The beauty of it is that it comes in that exact moment when you think that you could not stand summer one more second. The first drop you mistake as your own sweat drop trickling off your forehead, down your nose. The first five, so light that you think that you might just have imagined it out of desperation. You think it was just an air-conditioner leaking. Ten drops, maybe its the fountain at Minto Park getting a little too enthusiastic and spraying out. Then twenty and you know its here.

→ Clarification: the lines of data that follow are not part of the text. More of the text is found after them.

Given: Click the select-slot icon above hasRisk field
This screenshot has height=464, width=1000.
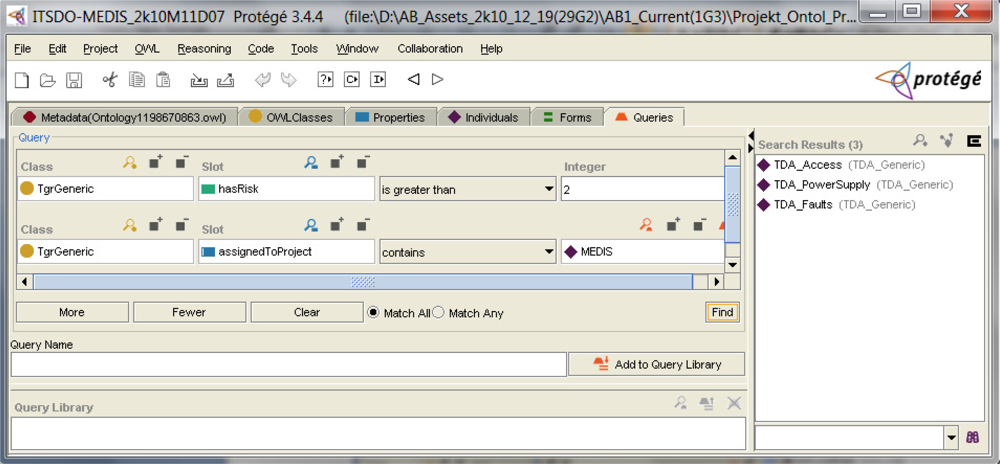Looking at the screenshot, I should coord(311,162).
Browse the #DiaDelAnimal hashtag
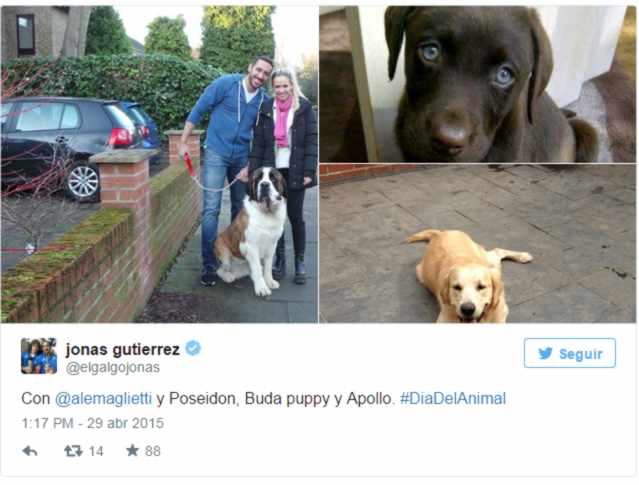The width and height of the screenshot is (639, 485). click(x=453, y=398)
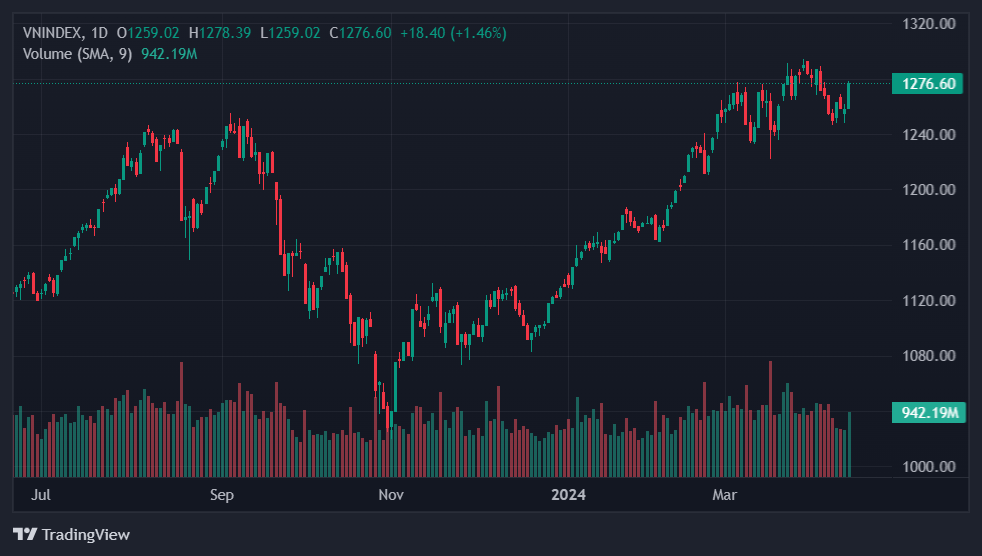Image resolution: width=982 pixels, height=556 pixels.
Task: Click the +18.40 (+1.46%) change value
Action: 453,33
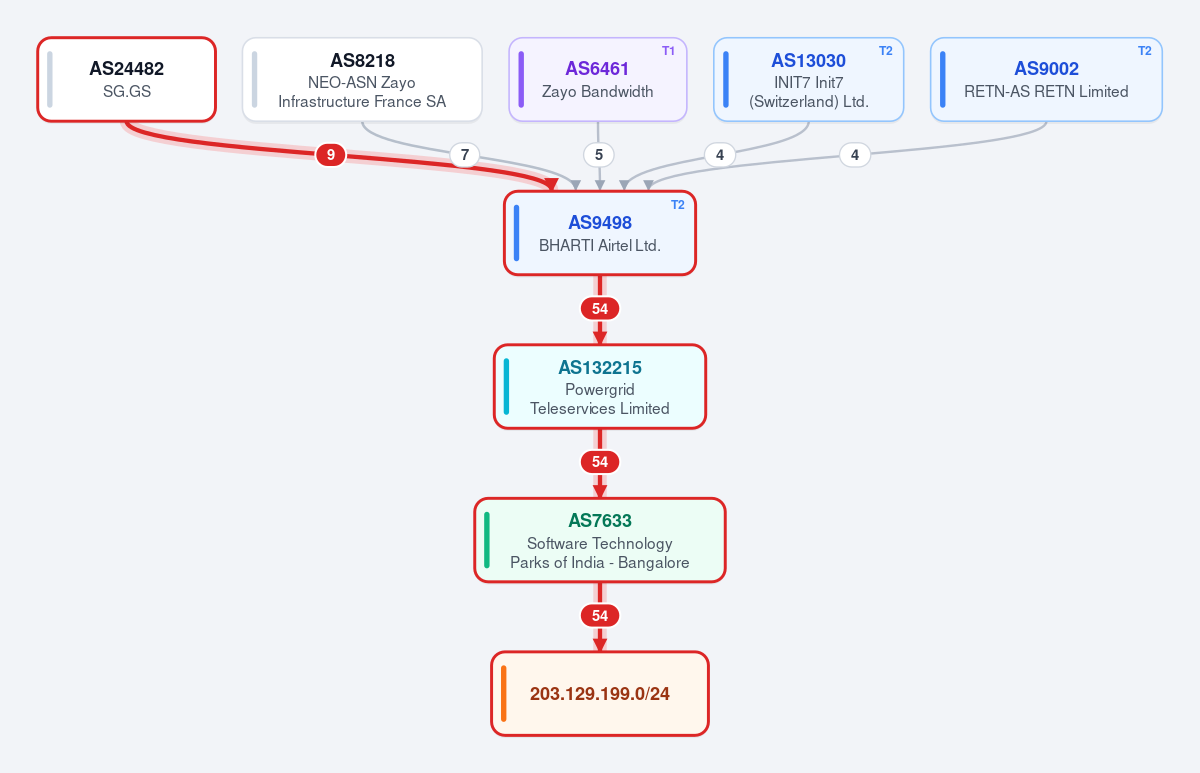This screenshot has height=773, width=1200.
Task: Select the AS6461 Zayo Bandwidth node
Action: point(598,79)
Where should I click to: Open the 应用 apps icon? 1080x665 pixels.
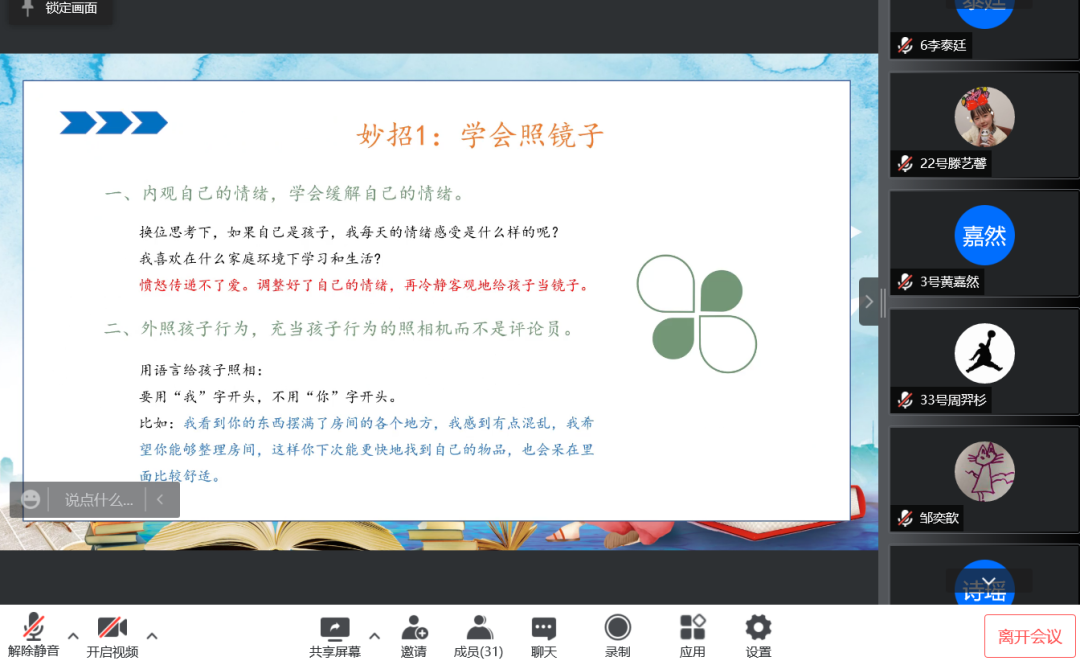point(693,628)
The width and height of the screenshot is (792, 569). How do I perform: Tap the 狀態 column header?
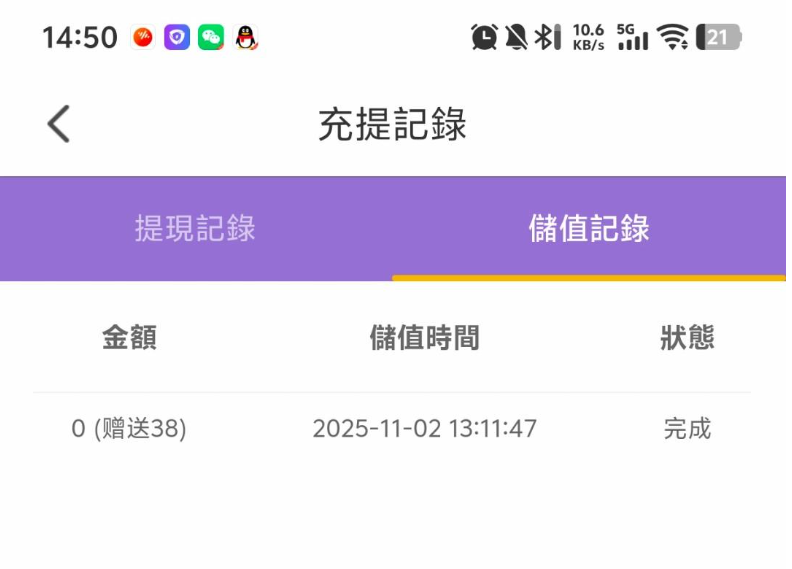pyautogui.click(x=687, y=338)
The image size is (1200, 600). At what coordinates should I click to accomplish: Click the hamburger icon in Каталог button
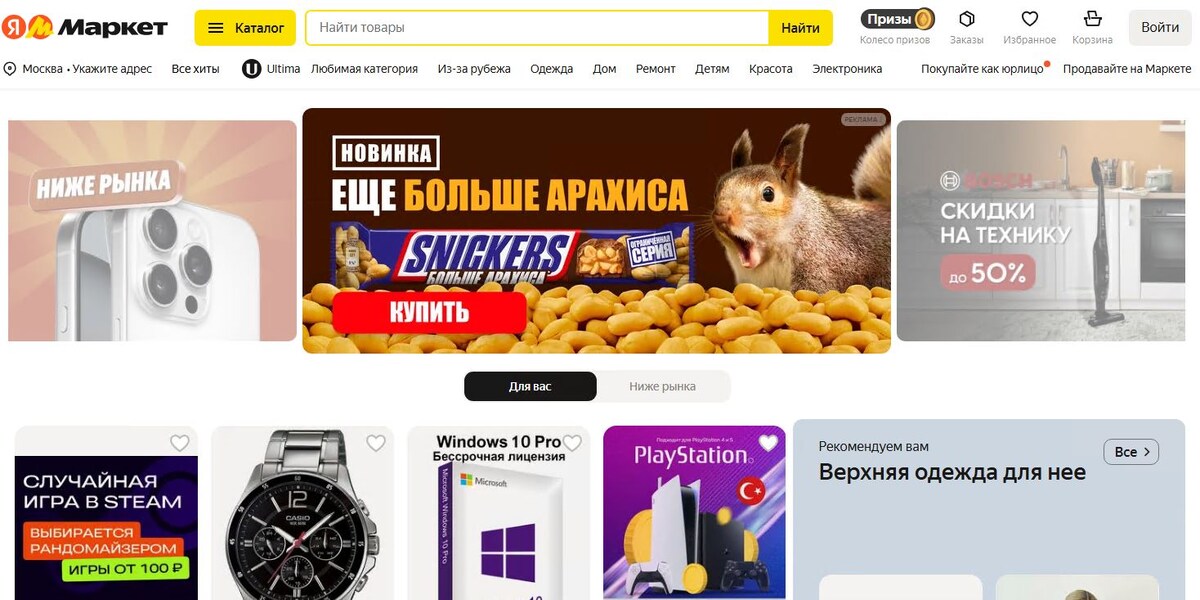point(215,28)
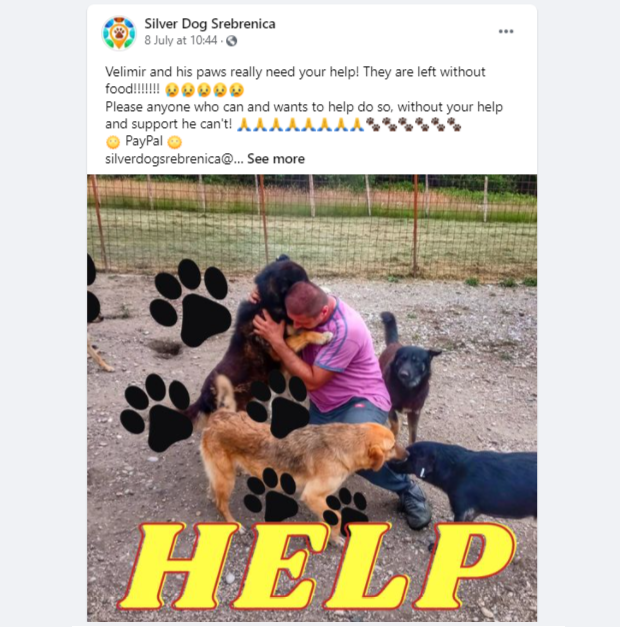Click the first praying hands emoji

pyautogui.click(x=244, y=124)
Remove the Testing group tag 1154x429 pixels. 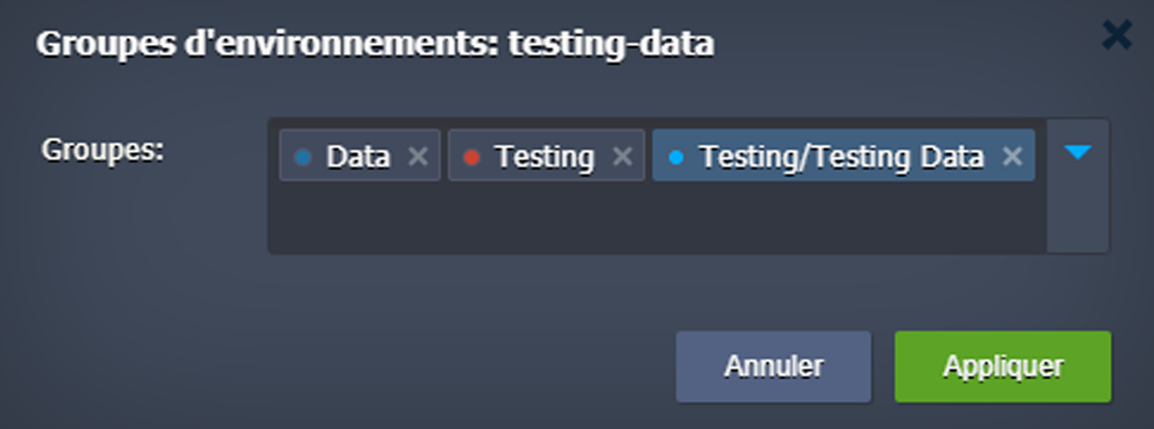[x=623, y=156]
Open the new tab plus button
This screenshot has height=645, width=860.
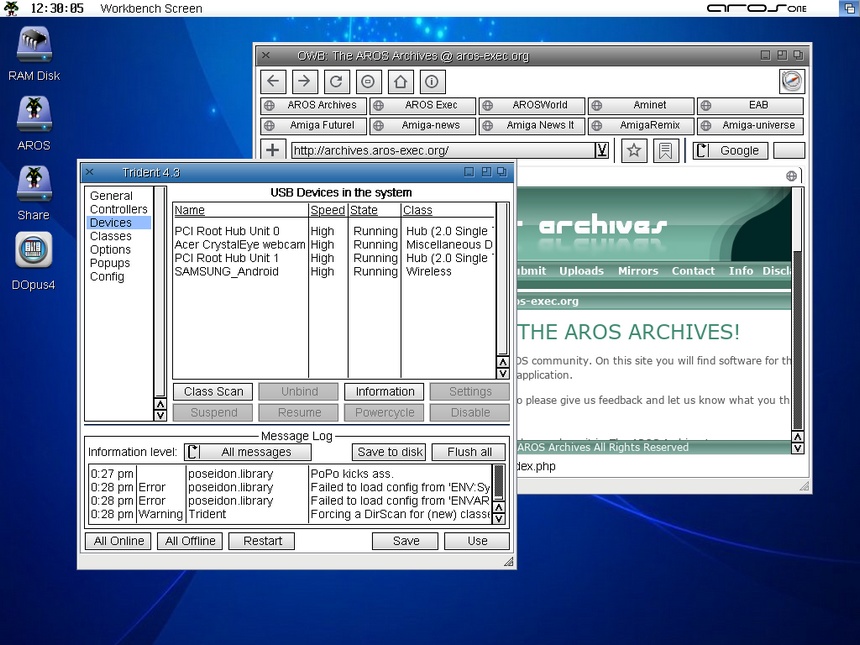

The dogs you realise had known all along, that’s what they had been announcing. The birds knew. They were gyrating wildly in the sky. The trees knew. They were in a wild frenzy. A hundred drops and everyone knew. Servants and wives rush to the verandahs to take in the laundry. There’s flurry to shut the windows against the wind pushing at your face. The first flash of lightening and all electric appliances are switched off and the plugs are pulled. Because last time Das Kakima’s refrigator blew up, Panchu Babu’s circuit-board short-circuited and Munia’s motherboard got burnt. The thunder grumbles a few seconds later, announcing the arrival of the monsoon with a drum roll. The first storm of the year- the kal baishakhi.
All day long you had been sweating, all day long your body has been ready to receive it and sensed it like the cows and crows and now the first rain is on you. It replaces the sweat, the dust, sorrow, pain.